Деспотизм отвлеченной формулы был Марку Аврелию чужд, как всякий деспотизм. Можно сказать, ему присущ ужас афинского или римского республиканца перед тиранией. Он чувствует себя глубоко признательным своему наставнику Фронтону, который показал ему, сколько низости, коварства и лицемерия заключается в тиранической власти. «Не иди по стопам Цезарей», – предостерегает он самого себя (6, XXX). Он не скрывал от себя моральные опасности, угрожавшие повелителям Римской империи, – опасности, жертвами которых пали Нерон и Домициан, и как ни выделялся для него Антонин своими добродетелями, двор, окружавший последнего, был в его глазах лишь повторением двора Филиппа, Креза, всех других Цезарей (10, XXVII).

Была ли в глазах его республика высшей формой по сравнению с монархией? По общему смыслу «Размышлений» можно думать, что самое различие этих форм не представлялось ему особенно существенным. Монархия оправдывается, когда монарх видит в себе вождя людей и в то же время человека: Марк Аврелий предпочитает сравнивать его не с пастухом – это предполагало бы притязание на высшую породу, – а с бараном или быком, которые идут впереди стада.

Практически это сказывалось и в постоянном стремлении императора хранить остатки республиканского строя. Он усердно посещал заседания Сената и оставался там, пока консул не произносил обычной формулы: «Nihil vos moramur, patres conscripti»[8], закрывавшей заседание.
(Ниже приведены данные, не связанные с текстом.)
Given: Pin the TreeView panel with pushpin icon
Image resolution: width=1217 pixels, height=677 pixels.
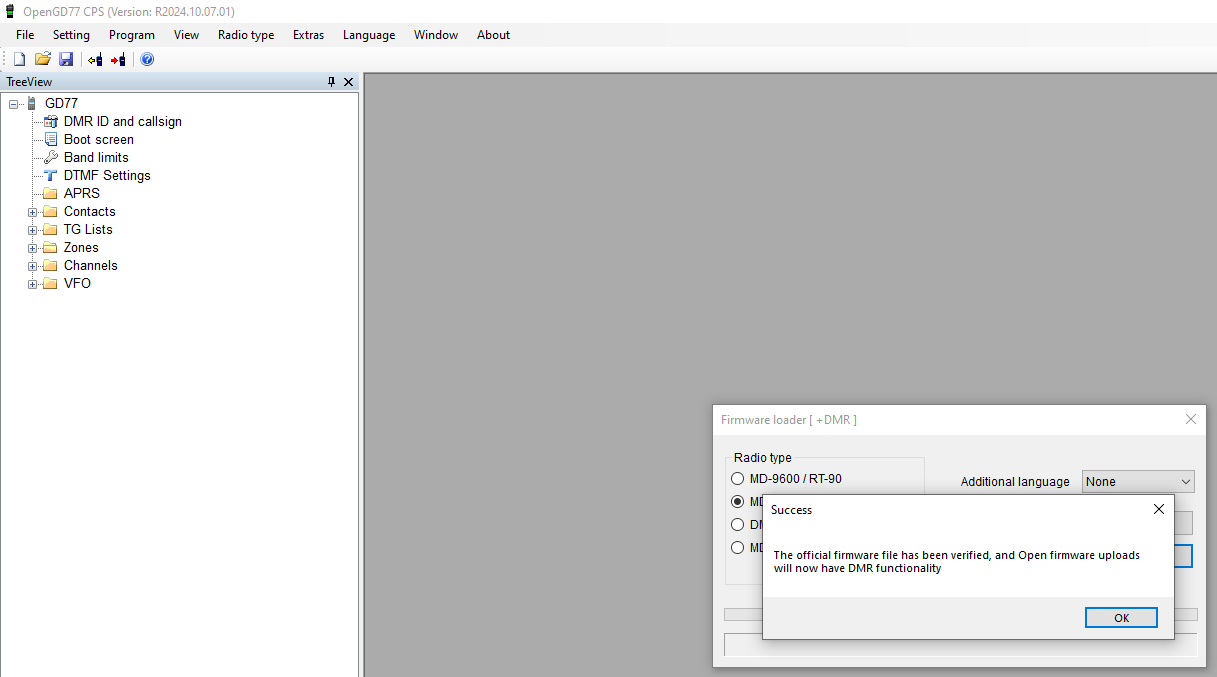Looking at the screenshot, I should pos(332,82).
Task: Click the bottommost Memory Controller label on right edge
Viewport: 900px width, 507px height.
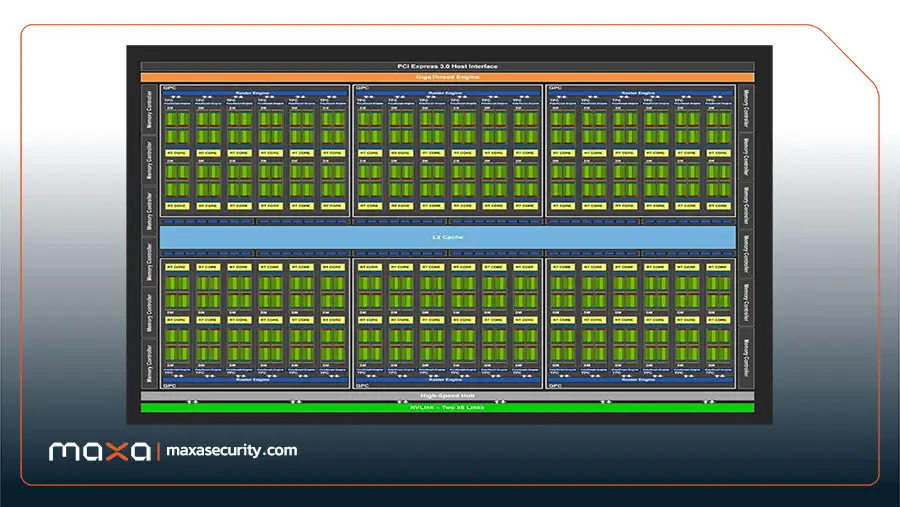Action: click(746, 358)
Конечно, это были лишь символические акты, не способные изменить того, что для самых упорных республиканцев стало очевидной политической реальностью. Речь могла идти в конце концов лишь о том, в какую сторону направится деятельность государства, приводимого в движение единоличной волей.

Здесь Марку Аврелию не требовалось прокладывать новых путей. Уже Нерва и Траян положили основы общественной благотворительности, уже они в своем законодательстве признали принцип, в силу коего у государства есть отеческие обязанности относительно своих сочленов. Этим окончательно устранялось столь живучее в Риме представление о верховенстве рода и семьи. Так, при Траяне созданы были фонды, предназначенные на покрытие издержек по воспитанию бедных детей; Марк Аврелий расширил полномочия заведующих этими фондами прокураторов и сделал эти прокуратуры одной из высших должностей в империи; не остановился он и перед крупными издержками фиска, создавая ряд своеобразных касс для помощи детям обоего пола. Римские барельефы на Форуме напоминают об учреждениях, имеющих в виду призрение девочек, – учреждениях, созданных при Антонине и расширенных при Марке Аврелии. Последний создал даже особую должность претора, имеющего блюсти интересы детей-сирот.

Это внимание к ребенку, идущее рядом с расширением прав женщин, является лучшим показателем нового духа, который проникает законодательство империи.

Не менее чувствуется он в другой сфере – в признании и охране прав раба: говорить о праве здесь, конечно, можно лишь в моральном, не юридическом смысле – в последнем раб не мог быть субъектом права. Но это не мешало законодательству Римской империи обеспечивать его личность от посягательства на жизнь и честь, от жестокого обращения, обеспечить целость его семьи, неприкосновенность его пекулиума[9], существенно ограничить, если не устранить, его продажу для борьбы со зверями в амфитеатре и, наконец, всячески облегчать и поощрять отпущение на волю. Марк Аврелий предоставил рабам возможность в известных случаях наследовать после своих господ. Значительно улучшилось также прежде весьма прекрасное положение вольноотпущенников.